Während Google trotz seiner marktbeherrschenden Stellung nie ein Imageproblem hatte, fehlte es Microsoft in den Dekaden vor und nach der Jahrtausendwende durchaus an dem nötigen „Quantum Trust“. Anders als Google wurde Microsoft die Dominanz auf dem Desktop stets zum Vorwurf gemacht – eine Stimmungslage, die überhaupt erst die Renaissance von Apple als Windows-Alternative möglich machte. Aber Microsofts schlechtes Image war auch hausgemacht: Die Unternehmenskultur unter Bill Gates und Steve Ballmer galt als barbarisch, auf Konfrontation ausgelegt und eher markt- und machtorientiert, denn kundenorientiert.

Das hat sich innerhalb eines guten halben Jahrzehnts unter CEO Satya Nadella fundamental geändert. Seine Definition von Kundenorientierung klingt in der Tat revolutionär: „Wir wollen unsere Kunden auf dem Weg in die Digitalisierung nicht abhängig von uns machen. Wir wollen vielmehr, dass unsere Kunden durch Microsoft unabhängig werden.“ Das Bekenntnis zu Open Source, die Demokratisierung von KI, die ethischen Engagements sind Beispiele für diesen Ansatz. Dass dies nicht umsatzschädlich sein muss, zeigen die beeindruckenden Quartalsberichte der letzten Jahre.

Das Quantum Trust, das die Kunden Microsoft entgegenbringen, ist eine der Säulen, die die Aufholjagd gegenüber Amazon im Markt für Cloud Services tragen. Nach Expertenschätzungen wird es in den zwanziger Jahren auf ein Kopf-an-Kopf-Rennen zwischen Amazons Web Services und Microsofts Azure- und Dynamics-Angeboten hinauslaufen. Das ist nicht unerheblich angesichts der Tatsache, dass Cloud Computing die dominierende IT-Infrastruktur der nächsten Zukunft sein wird. Dass Microsoft hier überhaupt in die Position eines Herausforderers gegenüber Amazon gekommen ist, muss ebenfalls der Kulturwende durch Satya Nadella zugeschrieben werden.

Diese Kulturrevolution ist nach einer Vergleichsstudie der London Business School tatsächlich beispielhaft für Unternehmen, die davon leben, einen kontinuierlichen Strom an Innovationen zu generieren. Die Studie extrahiert vor allem die Kultur des ewig lernenden Managers – im Gegensatz zum weit verbreiteten „ewig besserwissenden Manager“ – als entscheidendes Qualitätsmerkmal. Das allerdings darf auch getrost zur Amazon-Kultur gezählt werden.

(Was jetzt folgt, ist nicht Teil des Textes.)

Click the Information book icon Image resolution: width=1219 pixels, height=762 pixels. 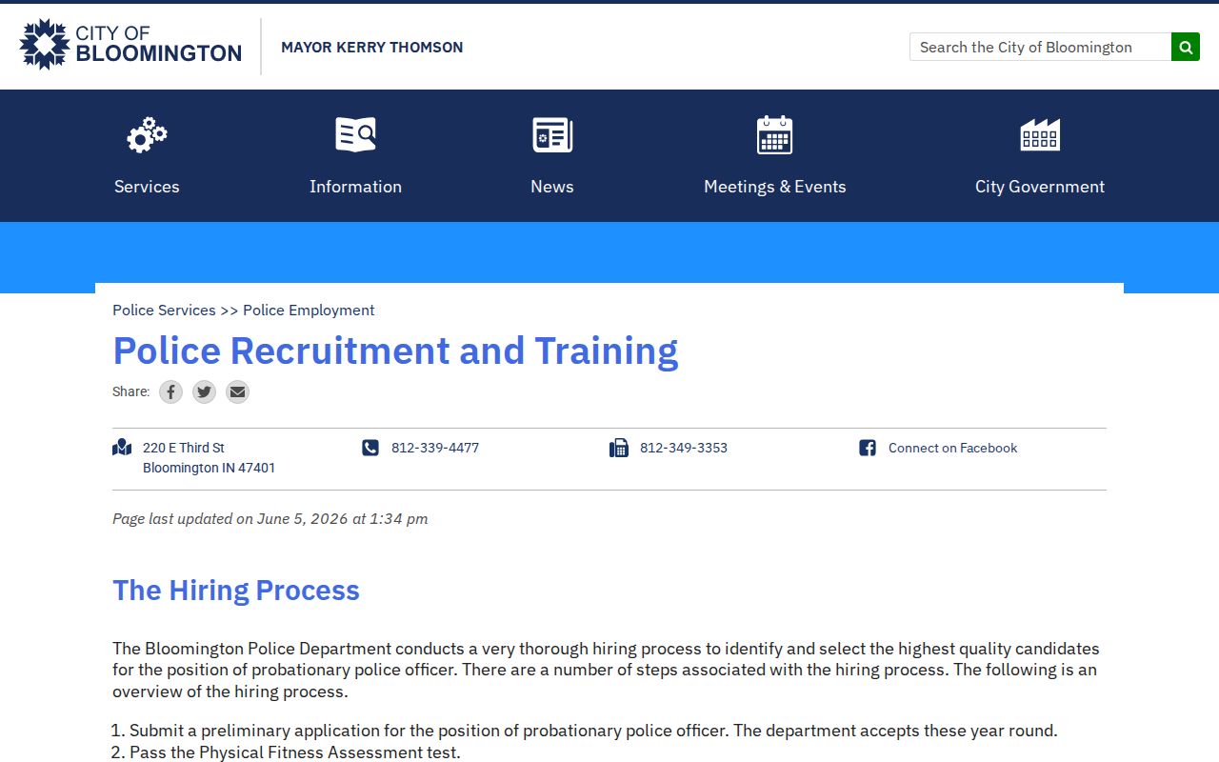point(355,135)
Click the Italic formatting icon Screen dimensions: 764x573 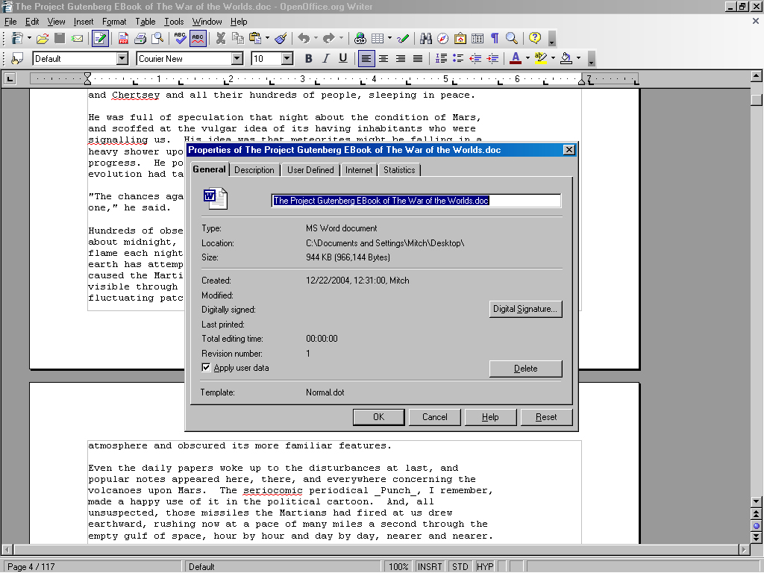pyautogui.click(x=326, y=58)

Kaum ein Unternehmen beherrscht die Kunst so vollendet, von seinen Kunden zu lernen. Dies allerdings mit dem negativen Aspekt, dass Amazon dazu neigt, die Geschäftsmodelle seiner Kunden zu übernehmen und zu optimieren. Das stört übrigens die befragten US-Bürger wenig. 81 Prozent würden es bedauern, wenn es Amazon nicht gäbe – bei Microsoft nur 75 Prozent…

Es wäre interessant zu sehen, wie eine Vertrauensfrage der Internet-Giganten auf dem deutschen oder europäischen Markt ausfallen würde. Meine Prognose: die Rangfolge würde sich nicht ändern – abgesehen davon, dass die Deutsche Telekom einen Spitzenplatz einnehmen würde. Dagegen dürften die Zustimmungswerte insgesamt deutlich geringer ausfallen. Ob freilich neue Initiative wie Gaia-X von Anfang an auf ein ausreichendes Quantum Trust aufbauen kann, darf getrost bezweifelt werden. Staatsinitiativen genießen nun mal keine Vorschusslorbeeren.